А вот какая действительно актуальная проблема будет стоять тогда перед Россией, в каком бы виде она ни досталась наследнику Путина, – это умение договариваться и жертвовать личными политическими выгодами ради общего будущего. И тогда и сейчас вполне самоубийственно выискивать грехи у соседа, соломинки в чужом глазу; бессмысленно и не слишком этично обсуждать политические программы людей, один из которых пребывает под домашним арестом, а другой в изгнании. Глупо – да, по-моему, и подло – кричать в блогах: вот, мы требовали освобождения Ходорковского, мы митинговали за Навального, а они, они! Они сегодня говорят и делают то, что могут. Ничего, что противоречило бы их прежним позициям, не говорят. Нам нужно отказаться от ярлыков типа «имперцы», «путинские ставленники», «предатели» – особенно от последнего, поскольку легкость манипулирования этим термином нам вполне доказали Путин и его приспешники. Нам надо учиться разговаривать ровно, доказательно, без эмоций, не позволяя сталкивать своих сторонников лбами; не впадать в разочарование после первых неудач и проблем – поскольку проблем после Путина будет действительно много. Исторический опыт показывает, что общество всегда оттаптывается не на тиране (тирана оно боится), а на его наследнике: на Борисе Годунове, на Хрущеве… Тут-то оно дает выход всей своей мстительности и не останавливается ни перед какой подлостью: грозный повелитель нас топтал, делал, что хотел, но теперь-то уж мы себя покажем!.. Автократ еще у власти и делает буквально все, что хочет, – остановить его некому; ему прощают все – чтобы тем вернее свалить на него всю ответственность. А наследников ненавидят уже сейчас – в том числе за собственное рабство, собственное бесправие и трусость. Кто бы ни пришел после Путина – этому человеку не будут прощать ничего.

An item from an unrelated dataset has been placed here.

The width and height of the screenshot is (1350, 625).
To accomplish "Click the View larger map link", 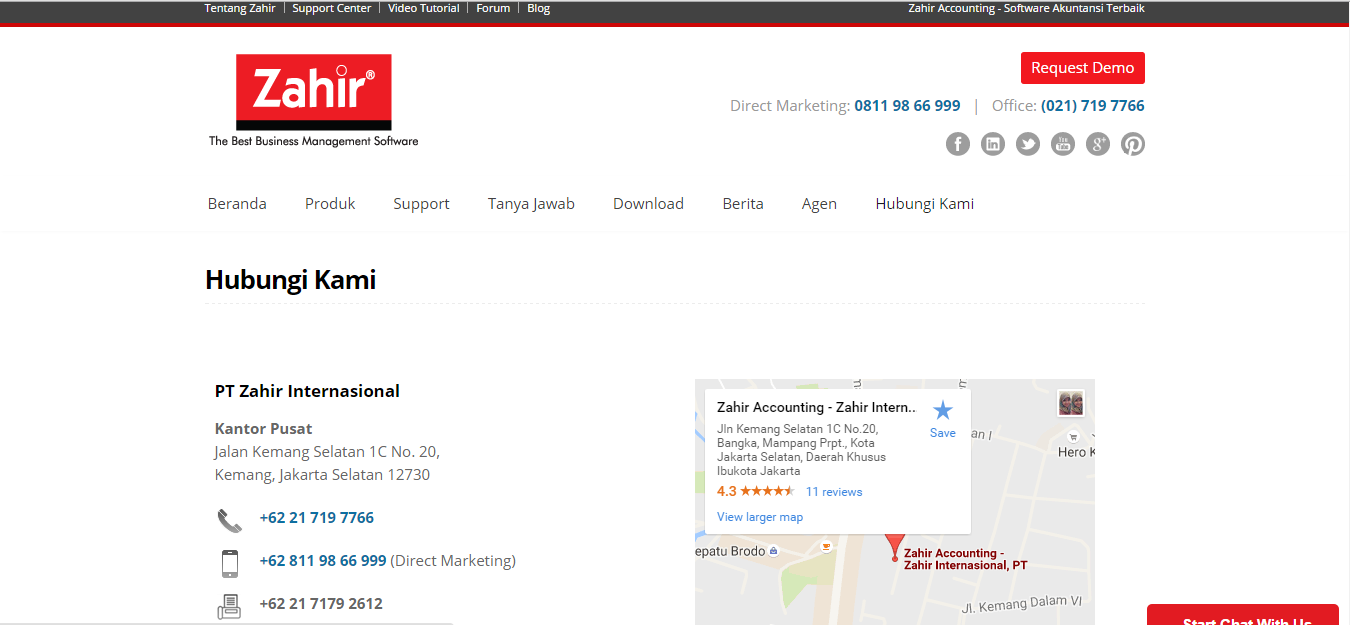I will (x=760, y=517).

Этому человеку будет исключительно трудно, поскольку он должен будет удержаться от мстительности, не тешить толпу люстрациями и расправами с бывшими бонзами; не опускаться до личной мести, не держаться за рейтинг. На рейтинг оглядывается только тот, у кого нет мировоззрения; остальные следят за постановкой и выполнением задач. Труднее всего будет понять, что прежняя парадигма закончилась, что дискуссии о Сталине или суверенитете надо не выигрывать, а просто забыть; что готовиться к прошлой войне уже хватит, потому что еще одного цикла Россия не выдержит, а работы перед ней, если она хочет выжить, непочатый край.
И потому главное, что я ему могу ему посоветовать, – не отвлекаться на Крым.

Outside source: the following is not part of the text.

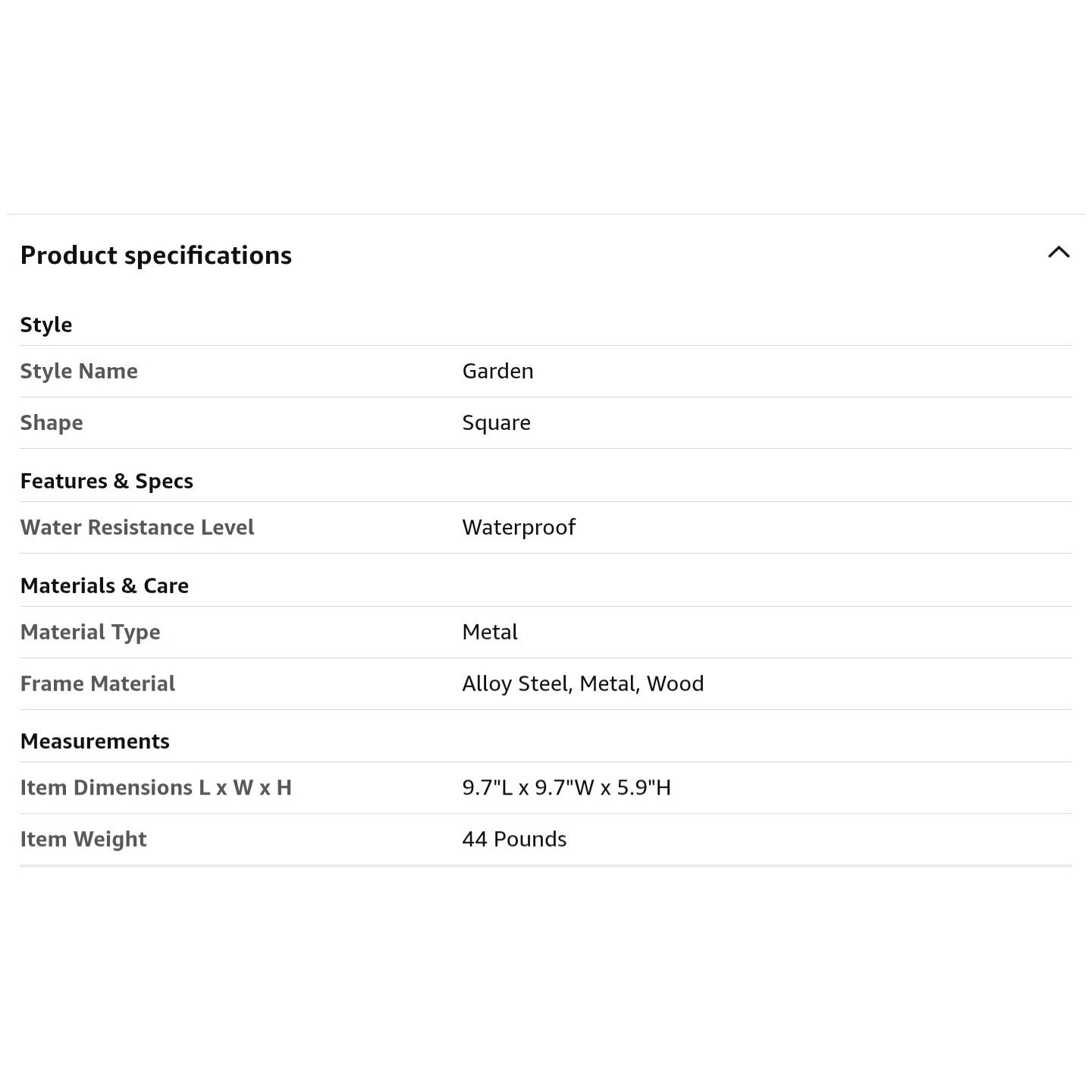Select the Style section header

pyautogui.click(x=46, y=325)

Совет услышан, Крым перестал быть темой российских внутриполитических дискуссий. Каково будет его реальное положение – гадать не хочу, но от Навального и Ходорковского с этой проблемой, кажется, отстали. Боюсь думать, что отстали вообще, в том числе со всеми другими проблемами, ибо сегодняшнее российское общество не предусматривает ниши духовного авторитета. Верит оно только силе, да и то не всякой.
Вопрос о том, что делает с человеком время, несколько сродни тому, который решал для себя Набоков: что он утратит и что приобретет, переходя на другой язык. «Телодвижения, ужимки, ландшафты, томление деревьев, запахи, дожди, тающие и переливчатые оттенки природы, все нежно-человеческое (как ни странно!), а также все мужицкое, грубое, сочно-похабное выходит по-русски не хуже, если не лучше, чем по-английски; но столь свойственные английскому тонкие недоговоренности, поэзия мысли, мгновенная перекличка между отвлеченнейшими понятиями, роение односложных эпитетов – все это, а также все относящееся к технике, модам, спорту, естественным наукам и противоестественным страстям – становится по-русски топорным, многословным и часто отвратительным в смысле стиля и ритма».